KARACHI: Hundreds of nurses and paramedics seeking an increase in their wages were subjected to water-cannon fire, baton charge, teargassing and manhandling, and many of them were hauled away by police as they tried to march on the Governor’s House to register their protest on Wednesday.

Undeterred by the brutal treatment, they again converged at the Karachi Press Club, condemned the authorities, staged a sit-in in front of the KPC and vowed to continue their protest till the acceptance of their demands. Later in the day they went home because of the violence in the city, but said they would resume their protest sit-in on Thursday.

An association of doctors and employees also announced their support to the protesting nursing staff.

Medical services at major public-sector hospitals remained paralysed.

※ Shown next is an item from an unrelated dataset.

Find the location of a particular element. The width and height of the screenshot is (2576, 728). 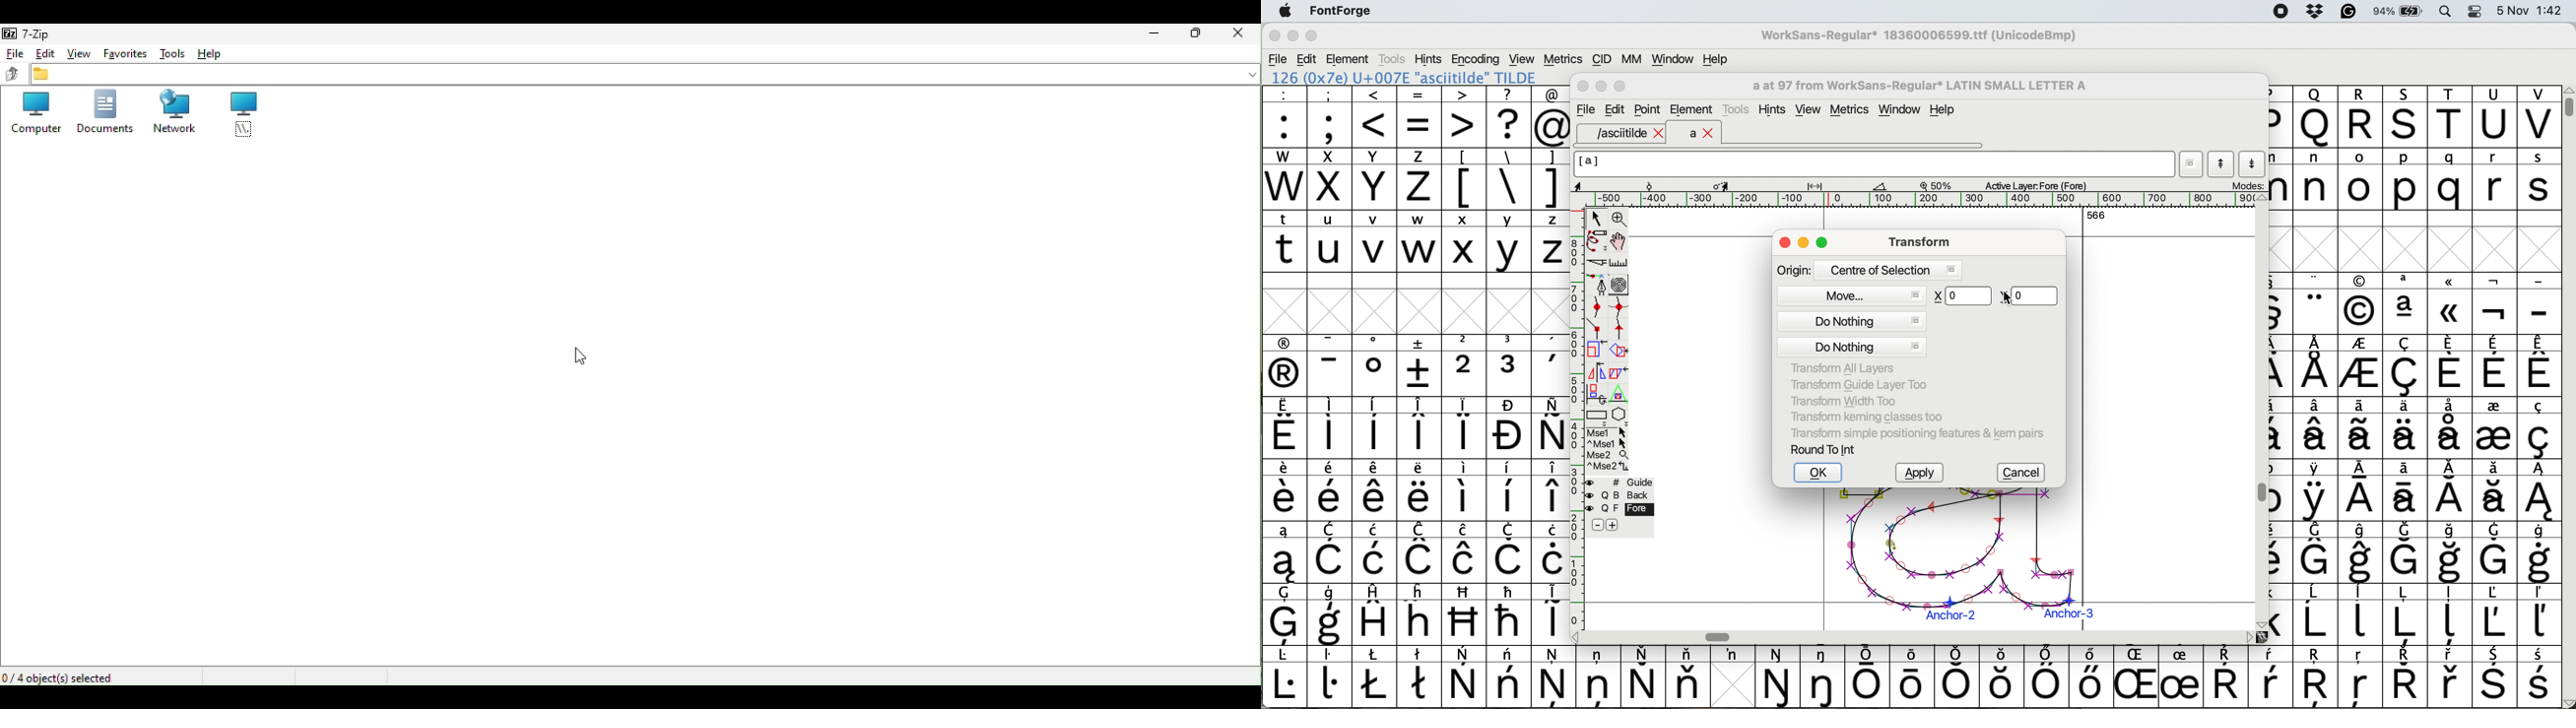

symbol is located at coordinates (2406, 553).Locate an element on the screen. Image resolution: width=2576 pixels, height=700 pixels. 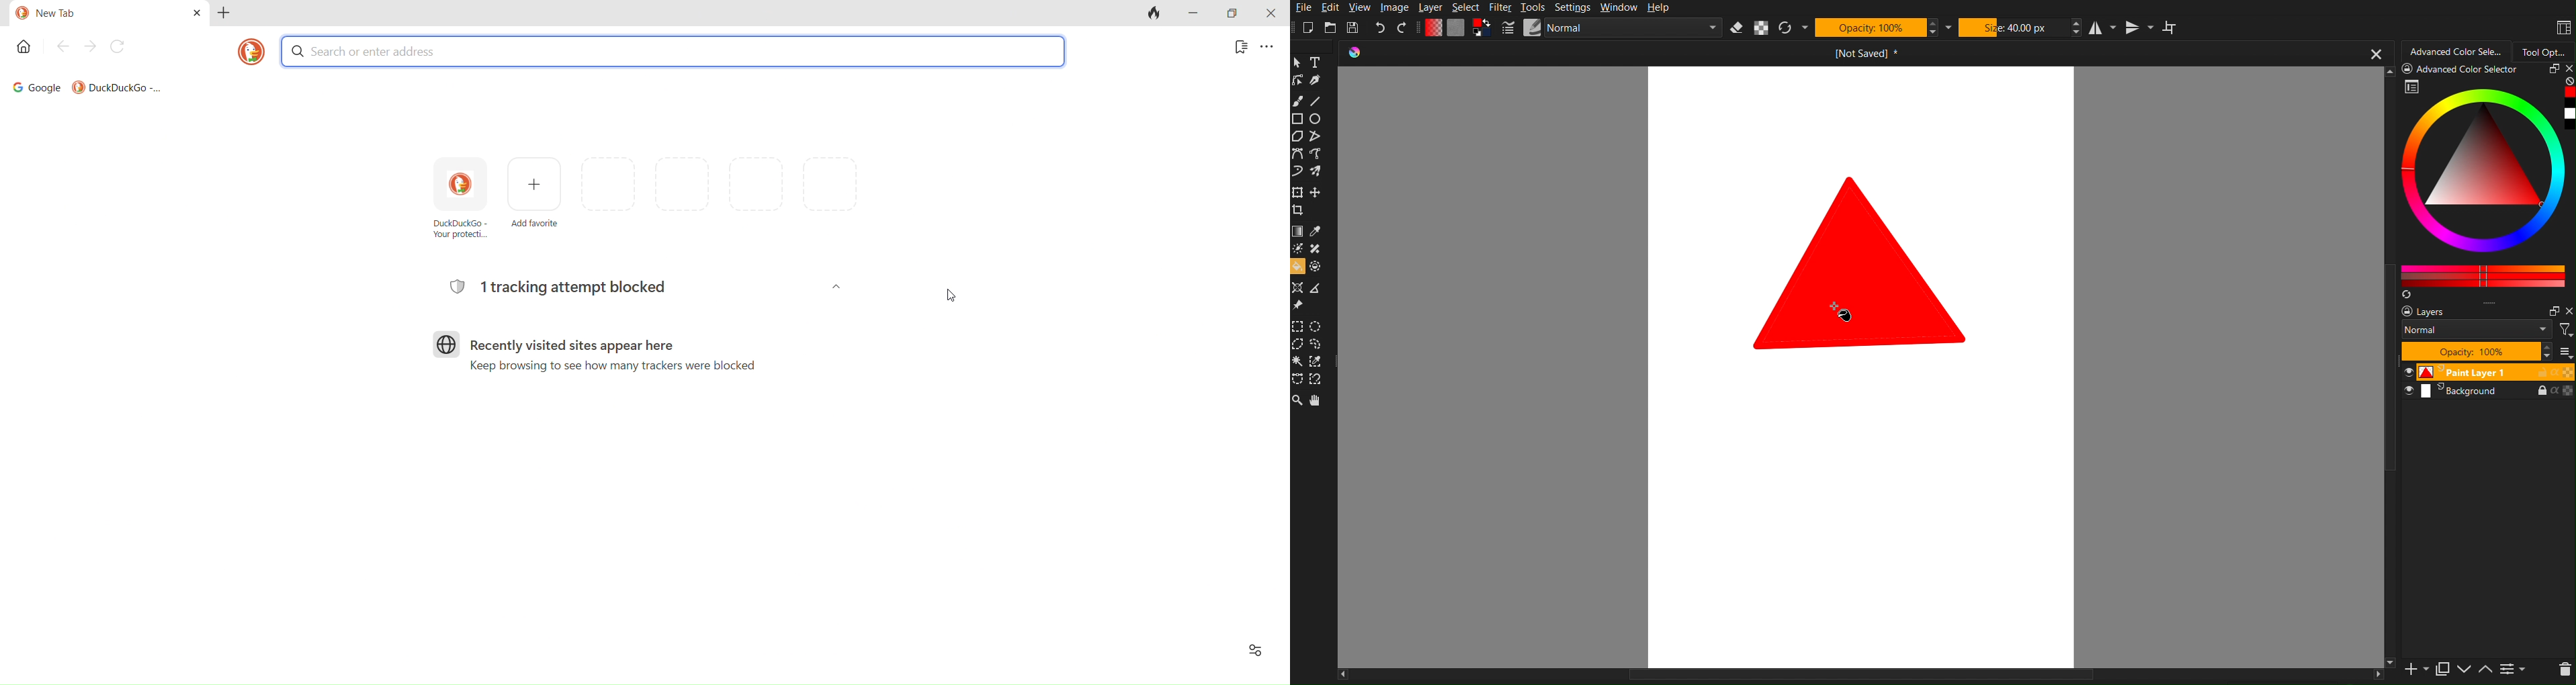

The leaders of the nurses and paramedics belonging to the public-sector hospitals across Sindh rejected a health department update on their demands calling it a mere “lollypop from the bureaucracy”.

“We condemn the rough treatment meted out to the peaceful nursing and paramedical staff and have unanimously decided to continue our sit-in outside the KPC and not to report for routine work at the out-patient departments, wards and emergency sections at all government hospitals on Thursday,” said a representative of the protesters. “Now, or never.”

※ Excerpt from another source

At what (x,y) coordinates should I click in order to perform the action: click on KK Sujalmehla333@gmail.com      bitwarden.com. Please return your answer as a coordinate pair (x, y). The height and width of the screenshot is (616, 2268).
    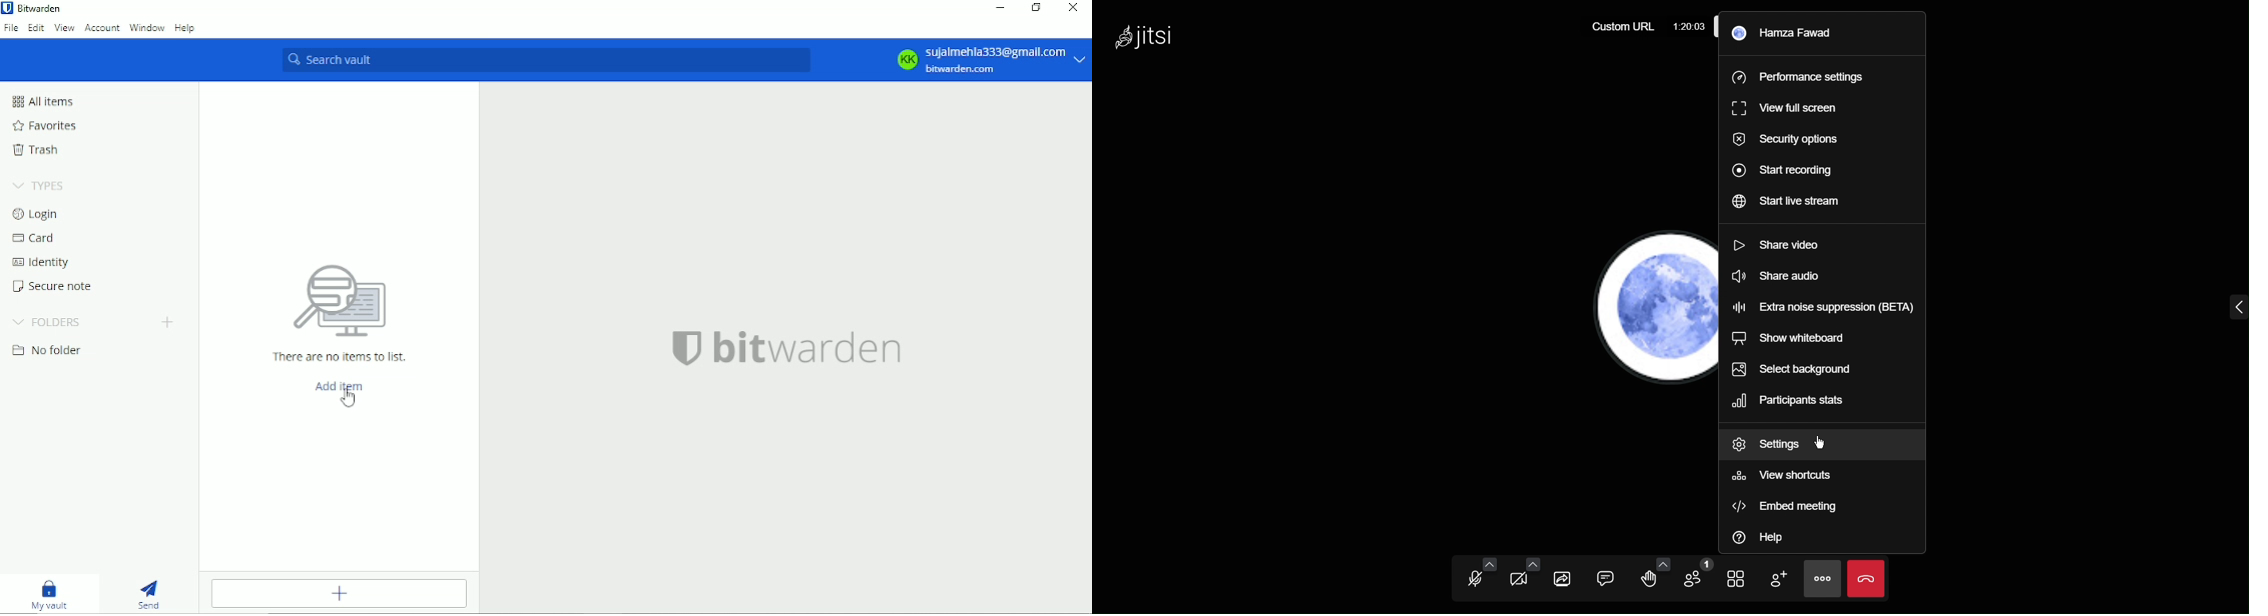
    Looking at the image, I should click on (985, 60).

As per a plan announced by the Provincial Nurses Association, Sindh, nurses, nursing school students and paramedical staff gathered at the Jinnah Postgraduate Medical Centre, the hub of their recent campaign to press the government to accept their demands for increases in salary, allowances, stipends and other perks and issuance of a notification for it at the earliest.

Holding placards inscribed with their demands, at around 10.30am they came out of the JPMC for a march and sit-in near the Sindh Governor’s House. However, the police in riot gear and supported by a water cannon, pounced upon them as soon as they took a turn on Zaibunnissa Street towards the Fountain Roundabout.

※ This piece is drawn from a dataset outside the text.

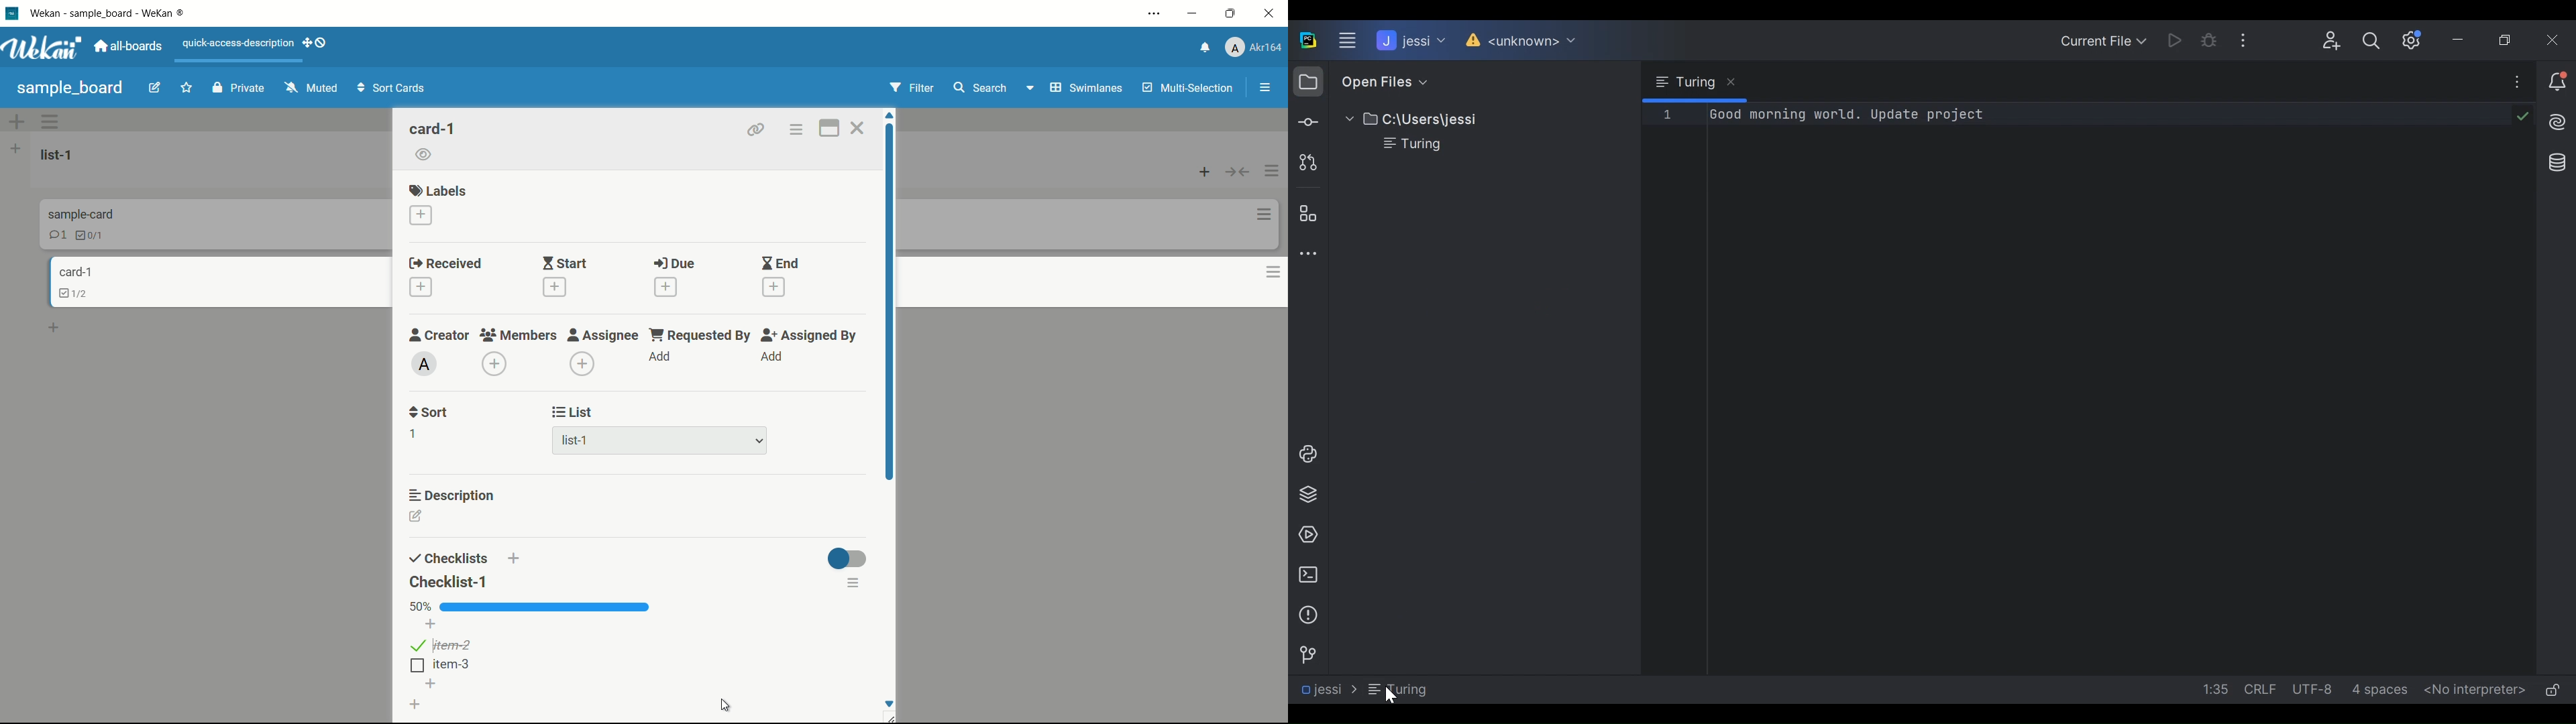  What do you see at coordinates (2553, 40) in the screenshot?
I see `Close` at bounding box center [2553, 40].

“We were all peaceful and still far away from what they described as the ‘red zone’ that police stopped us near the Zainab Market. Without giving us any warning, they started baton charging us, and fired teargas shells and the powerful water cannon,” said a couple of female nurses.

To avoid the police action, about a dozen of the female nurses took shelter in the nearby State Life Building, where people helped them regain their senses and breath, said one of the protesters who had gathered again near the KPC.

About seven protesters, including women, got head and leg injuries in the police action, while about 20 others shaken male and female nurses were picked up by the police and detained till 4pm. “They beat us badly, without any provocation or resistance, even after arresting us,” said Abro, a paramedic who was among those released by the police on the intervention of the health department.

Jamaat-i-Islami leaders Qazi Hussain Ahmad, Mohammad Hussain Mehnati, PPP leader Sharmila Farooqui, human and labour right activists were among the people who visited the protesters while they were staging a sit-in and condemned the police action.

Supporting the demands of nurses, senior members of the Pakistan Medical Association in Sindh condemned the baton charge and detention of nurses and called it “a black spot on the face of the democratic PPP government”.

The steering committee of the JPMC announced that the doctors, senior professors and employees of the JPMC, the National Institute of Child Health and the National Institute of Cardiovascular Diseases would hold a demonstration on Thursday to show their solidarity with the protesting staff and against the brutal police action.

At around 5pm, Sindh health secretary Syed Hashim Raza Zaidi told the newsmen that his department and minister Dr Sagheer Ahmad had already taken up the nurses issue with the top authorities.

“We only moved when the protesters defied the set rules,” said ASP of Civil Line Usman Ijaz. “They were clearly told that the particular area (Governor’s House) was under strict security measures and protests were not allowed there. They had agreed with us but all of a sudden what happened we don’t know that they started marching towards the Governor’s House.”

He was not sure about the number of nurses picked up by the police, but denied any arrest.